Bildiğiniz üzere geçen hafta 22 Temmuz
Salı akşamı, Kumandan Salih Mirzabeyoğlu,
avukatlarının İstanbul 14. Ağır Ceza
Mahkemesi'ne yaptığı yeniden yargılama başvurusunun,
"tutuklu kaldığı ve infazda geçirdiği
sürenin uzun olması ve ileride telafisi güç
mağduriyetlere yol açacağı ihtimali" dikkate
alınarak kabul edilmesiyle Bolu F-Tipi
Cezaevi’nden tahliye oldu. Biz de dergimiz
yayına hazırlandığı sırada gelişen bu çok önemli
hâdiseyi bir son dakika haberi olarak kapağımızdan
duyurmuştuk. Fakat bu hadiseyi geniş
bir biçimde sizlere aktaramamıştık. Bu hafta
kapağımızı bu mevzuya ayırdık.
Türkiye'de Müslümanlara yapılan zulümler,
28 Şubat süreci ve tüm hukuksuzluklar herkesin
malûmu... Bu hukuksuzlukların birikerek
toplandığı davalardan birisi de, artık herkesin
bildiği üzere Salih Mirzabeyoğlu'nun tutuklanma
süreciyle başlamış ve eski 6 No'lu
DGM'nin kendisini "anayasal düzeni silah
zoruyla değiştirmek" suçlamasıyla idama mahkum
etmesi ile neticelenmişti. Yani
Türkiye'deki mevcut hukuk bir Müslümanı,
Müslüman olduğu için "hukuk"u hukuksuzluk
kılıfına sokarak idam sehpasına yollamaktan
çekinmemişti... Yine medyada defalarca herkesin
gördüğü üzere kendisine verilen -ve kendisinin
"benim için şereftir" dediği- idam cezasının
ardından Mütefekkir Salih
Mirzabeyoğlu'nın "tiyatro bitti" dediğini tekrar
hatırlatalım. Gün geldi, şartlar değişti, tek yönden
esen rüzgarlar farklı farklı yönlerden
esmeye başladı ve neticede hukuksuzluğa karşı
direnen, hakkını-hukukunu aramayı kendi
dininin vazifesi bilen ve bu memleketin selameti
için gerçekten uğraşan sembol şahıs,
mütefekkir Salih Mirzabeyoğlu serbest bırakıldı.

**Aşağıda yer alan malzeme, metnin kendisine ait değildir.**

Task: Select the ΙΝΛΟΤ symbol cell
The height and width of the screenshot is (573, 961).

Bu mevzuda en başa çekilmesi gereken
husus, Salih Mirzabeyoğlu'nun cezaevinden
çıkışından sonra da söylediği gibi "hukuksuzluğun
bir çok safhada hâlen devam ettiği" meselesidir.
Elbette bu bizim her zaman, yeri geldikçe
ve ısrarla ele alacağımız mevzular arasındadır...

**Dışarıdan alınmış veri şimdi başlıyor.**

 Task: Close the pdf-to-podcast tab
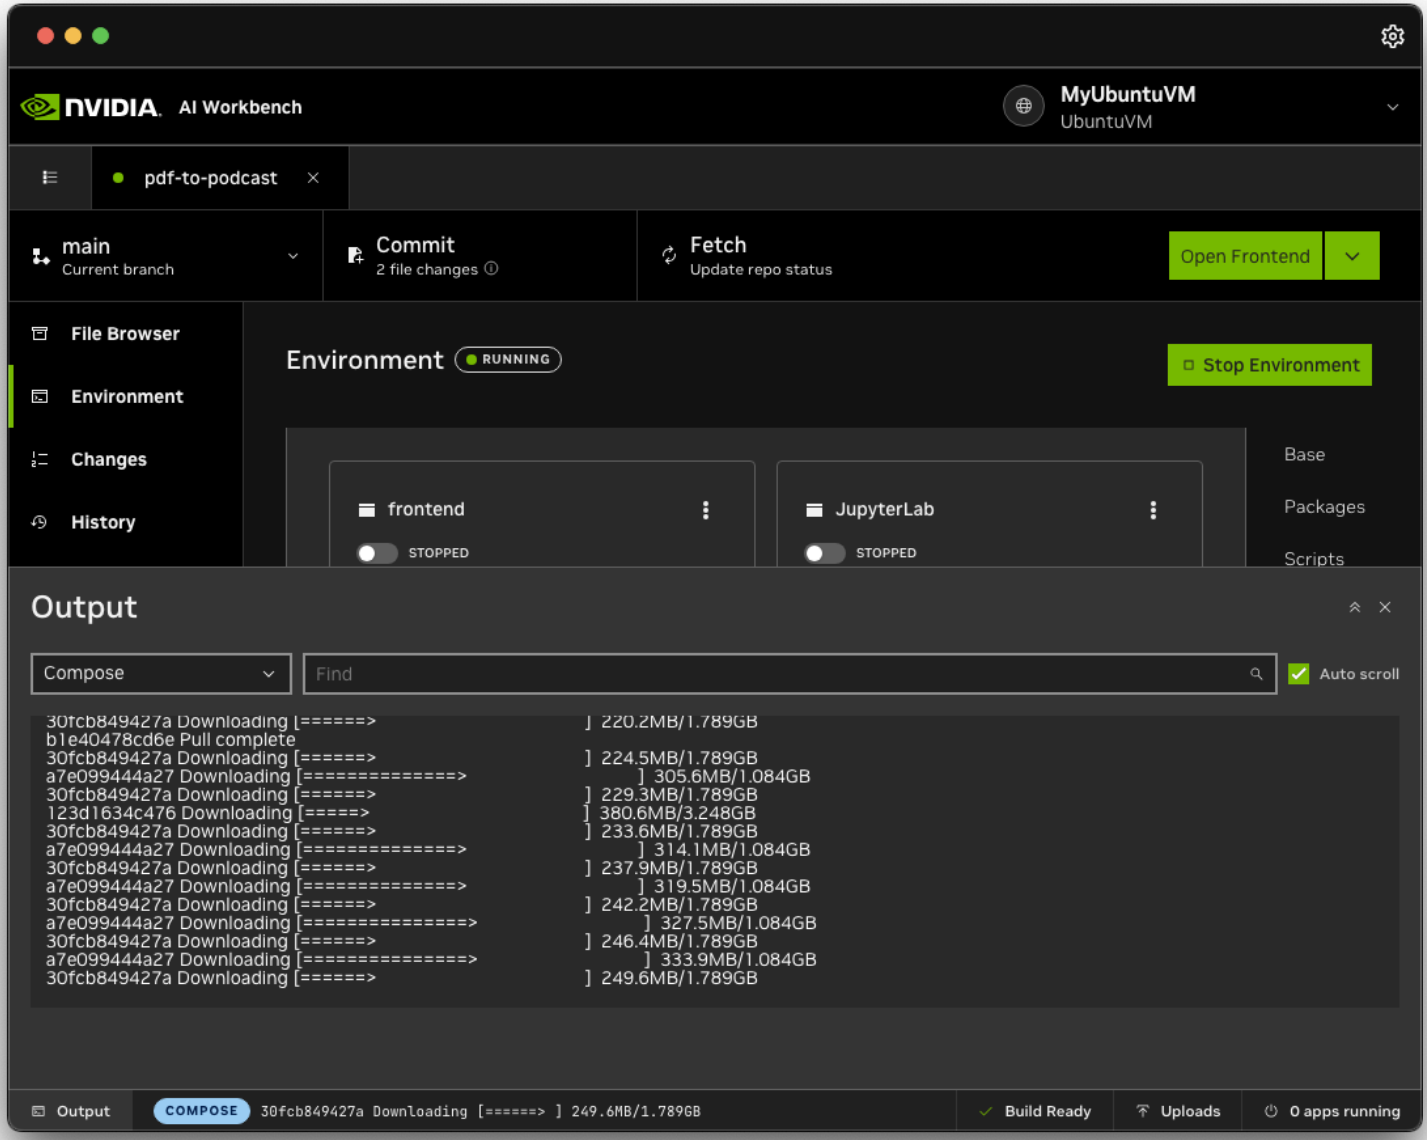[313, 178]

Bizce Salih Mirzabeyoğlu'nun şahsında
yapılan hukuksuzluklardan, yanlışlardan çıkarılması
gereken ilk ders, bir memlekette hukuk,
adalet, nizam, kanun ve o memleketi ayakta
tutan gelenek ve görenekler ne kadar ayaklar
altına alınırsa alınsın, neticede kazanan her
zaman Hakk'ın tarafını tutanlar, Hakk'a tabi
olanlar ve "din-i mübîn-i İslâmın gayretidir
gayretim" diyenler olacaktır!
Şunun altını da ehemmiyetle çizmek gerekiyor
ki; Mütefekkir Salih Mirzabeyoğlu Büyük
Doğu İBDA Fikir Sistemi'nin mimarıdır ve
çürüyen "Yeni Dünya Düzeni"ne karşı yeni bir
sistem teklif eden, yeni bir estetik anlayış getiren,
yeni bir kültür hamlesi va'zeden bir şahsiyettir.
Yani, Salih Mirzabeyoğlu'nun serbest
bırakılmasıyla herşey bitmedi, herşey yeni başlıyor...

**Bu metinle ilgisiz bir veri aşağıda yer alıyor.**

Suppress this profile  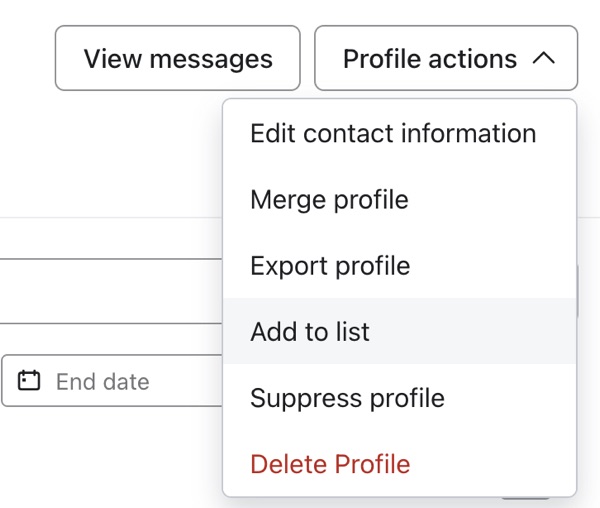[347, 398]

Kimsenin haberi olmamasına rağmen
Mütefekkir Salih Mirzabeyoğlu'nun serbest
bırakılmasının ardından, gerek bir anda toplanan
100 araçlık konvoy olsun, yüzlerce insanın
onun bulunduğu yere doğru akın etmesi olsun,
bir anda sosyal medyada Türkiye gündemine
oturması, bir çok televizyon kanalının bu haberi
duyurmak için yayınlarını kesip canlı yayına
geçmeleri Mütefekkir Salih Mirzabeyoğlu ve
fikrine olan teveccühü göstermiştir. O güne
ait, bizzat bizim şahit olduğumuz şu notu da
sizinle paylaşalım ki, hâdisenin duyulmasının
ardından dergimize ait sabit ve cep telefonu
yüzlerce kişinin bir anda aramasıyla kilitlendi...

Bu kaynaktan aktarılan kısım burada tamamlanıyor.